Via twitter : Roger Federer and Novak Djokovic often seem to face each other in the semifinals. Too often. This article by Rob Minto tries to explain that the chance of them meeting in any one competition should be 50/50. However, they’ve met 16 times out of 21 instead. Rob asks : is this too many?
I came across this article thanks to a retweet by Tim Harford, author of a number of excellent books. The article points out that if you toss 21 coins, there’s only about a 0.97% chance of getting 16 heads. This is so low that one might question whether these two tennis players are really placed randomly.

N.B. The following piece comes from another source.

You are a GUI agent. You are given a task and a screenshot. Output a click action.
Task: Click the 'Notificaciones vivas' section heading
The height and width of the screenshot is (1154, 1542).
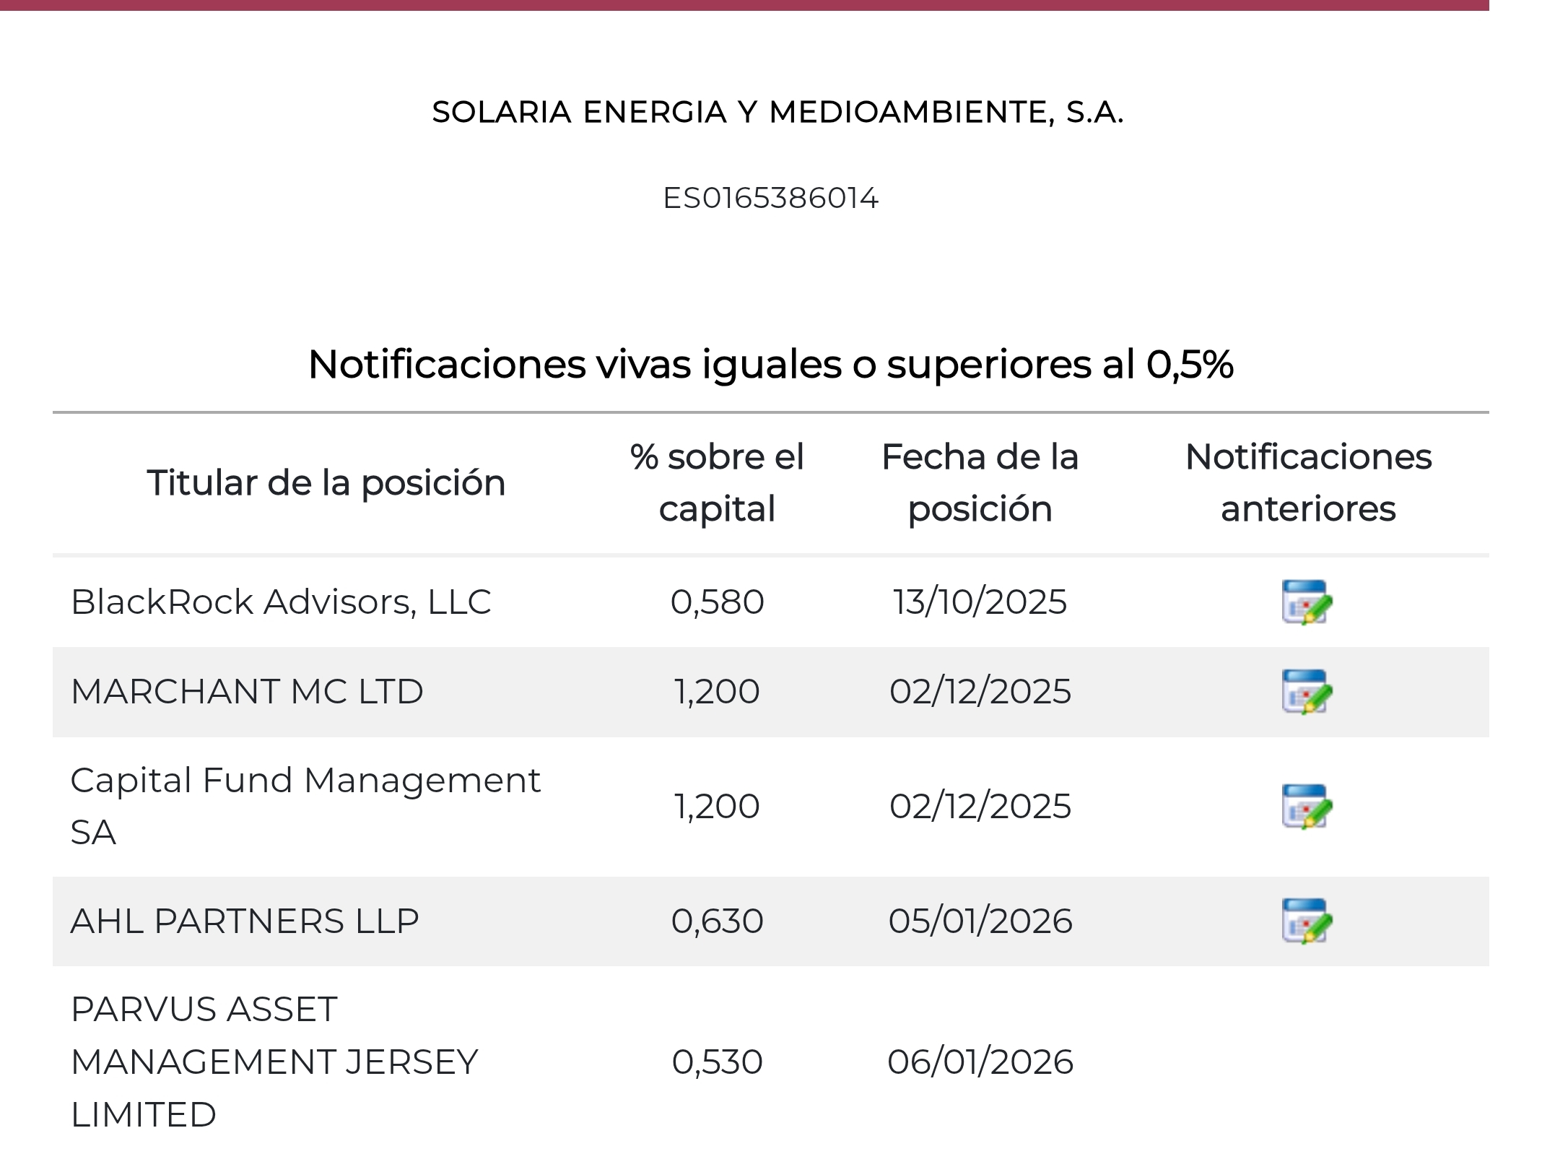point(770,363)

Unfortunately, the author of the article has it all wrong. He’s worked out the wrong probability, and he’s attached too much significance to it.
First – the correct probability to work out is not the chance of getting 16 heads out of 21 tosses. He should work out the chance of getting 16 or more heads. After all, he’s wondering if Federer and Djokavic meet too often, not wondering if they meet exactly so often.
After all, suppose you tossed 7000 coins and got 3501 heads. The chance of getting exactly 3501 heads is even less than 0.97%. However, you wouldn’t therefore conclude that something’s wrong with your coin. The correct probability to work out is the chance of getting 3501 or more heads out of 7000 tosses, and that’s about 50%. No surprises when it happens.
So, back to the tennis. The chance of getting 16 or more heads out of 21 is 1.33%. This is not as small as 0.97%, but still, it’s small. However, the author of the article has made another mistake – selection bias.
After all, Federer and Djokavic are not the only tennis players he could have done this calculation on. Literally hundreds of players take part in Wimbledon, many of these have taken part in multiple successive years. If you include only the top 10 in the world, that’s already 45 pairs of tennis players to calculate probabilities with and look for coincidences. And then, there are other years, and other sports.
The point is that if you look for coincidences enough, you will certainly find some. A 1.33% chance is small, but not zero. An event that unlikely happens once every 75 times. Look hard enough and it’s easy to find “amazing” 1 in 75 or 1 in 100 coincidences. I wrote about this two years ago when Paul the Octopus was famous.
So in short, this “amazing” coincidence is actually quite normal. Federer and Djokavic can play, confident that when they face each other yet again, they were brought together by fate or chance, not by a finagling Wimbledon official.